If you need a job done quick, consider it already done-delivery, theft or a quick assassination.

They, and their trademark RavenSpawn, are literal front runners of the hive mind. Their temporal wakes serve as guideposts for the arriving armada.

It should be obvious from the class descriptions that there is a certain amount of complexity involved in their write-ups. This is not, however, too much complexity to make the class mechanics at all difficult. The very real differences in these characters makes me, again, wonder what adventures in the author's home campaign must be like. There is a section on Terror Incarnate, which relates both to the Conduits in the Equipment section and the IX-777 Fear Engines.

Spells: This section starts with a wonderful bit of lore entitled Doors Were All the Rage. It is necessary to understand the spells that follow. More importantly, it provides statistics for using doors as they were intended - as two-handed weapons. Included, naturally, is a d10 table of door types. The spells are:

Hatch Door Offspring (level 1): One of the strangest spells; where do doors come from? Rumour has it that strange forms of door husbandry, egg laying and occult magics led to ‘The Modern Door.’ Door mages rely on this spell to replenish their door supplies—as they’re always running off, shattering or being ushered into dark realms. Each additional door used in the spell adds +1 to the spell result.

Door Surfing the Cosmos (level 2): A simple spell from back when the Door God still held lavish parties and everyone was expected to show up in style. Door practitioners often use flocks of doors to transport their associates. So, uh… pile on and let’s fly!

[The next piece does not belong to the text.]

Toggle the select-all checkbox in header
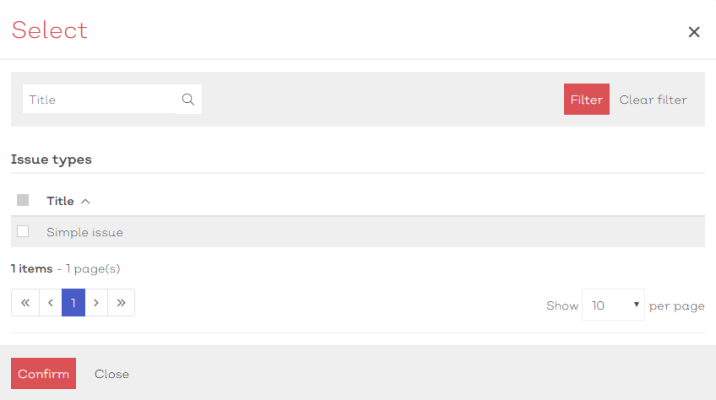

Oh, and the door is imbued with some extra damage potential.

And it might shatter…

Entangle Doors (level 3): Easily one of the most useful and dangerous spells of a doorceror, allowing 2 (or more) doors to be spectrally entangled over long distance. What does this mean? You can use 2 (or more) doors for long distance communicating and—with enough invested energy… maybe even as a portal.

Once a connection is established, 10% chance both doors shatter when used.

Good stuff for any post-Apocalyptic setting where magic and super-science mingle. 

Bestiary: This section has six parts, the first providing demon statistics for the various entities in Razor-Worn's Oasis of Wires and the second all the cultists of Razor-Worn and the Door God in A Tale of 2 Cults. For more information on Razor-Worn, see Terror of the Stratosfiend #1.5. The third part, Space Piracy, provides some tables for describing your space pirates. The fourth part, Goliath Fractal Engines, provides a doomsday scenario monster if you want one. The fifth part is A Brief History of Organ-Fractals, where a bit of body horror...or healing...or power-gaining comes into play!

Organ-Fractals were initially a medical process to repair damaged limbs and organs, a strange mixture between the maggot spas of Xentarsus and nano biomachines with minds of their own. They bend to strong wills and all of them flock to the Orbital Intelligence Acceptance (considered by many to be the root OrganFractal, from which they were all shaped).

Let's skip to the part you care about: how to inject them and what happens when you do.

The final part details two demons related to Acceptance, who is also described in Issue #1.5. The Table of Contents does not list the Goliath Fractal Engines or the demons related to Acceptance as separate headings, so this might all be considered part of the Brief History.

Appendix O - Post-Drop'Torate Occupations: Setting occupations. 

Appendix S - Lucky Signs: Alternate birth augurs "for those of pre-Drop earth origins (or those in hiding)" and "those born beyond the stars and those that were molded and warped by ways of the Cosmic  Gantry".

Appendix L - An Aside on Language: Information on the setting languages, which has a random table. 

Wait... There's More: Finally, the issue rounds off with Appendix B - The Lust of the Bat God...which consists of random tables for when you ask the Bat God for a lift to another planet. How you get there, what the Bat God does to the planet, the state of the planet when you land, and how you pay. 

“While Earth was ravaged by the Drop, space continued distorting. Strange new entities, unknown to modern and fantastical humanity, roiled in the depths of space.”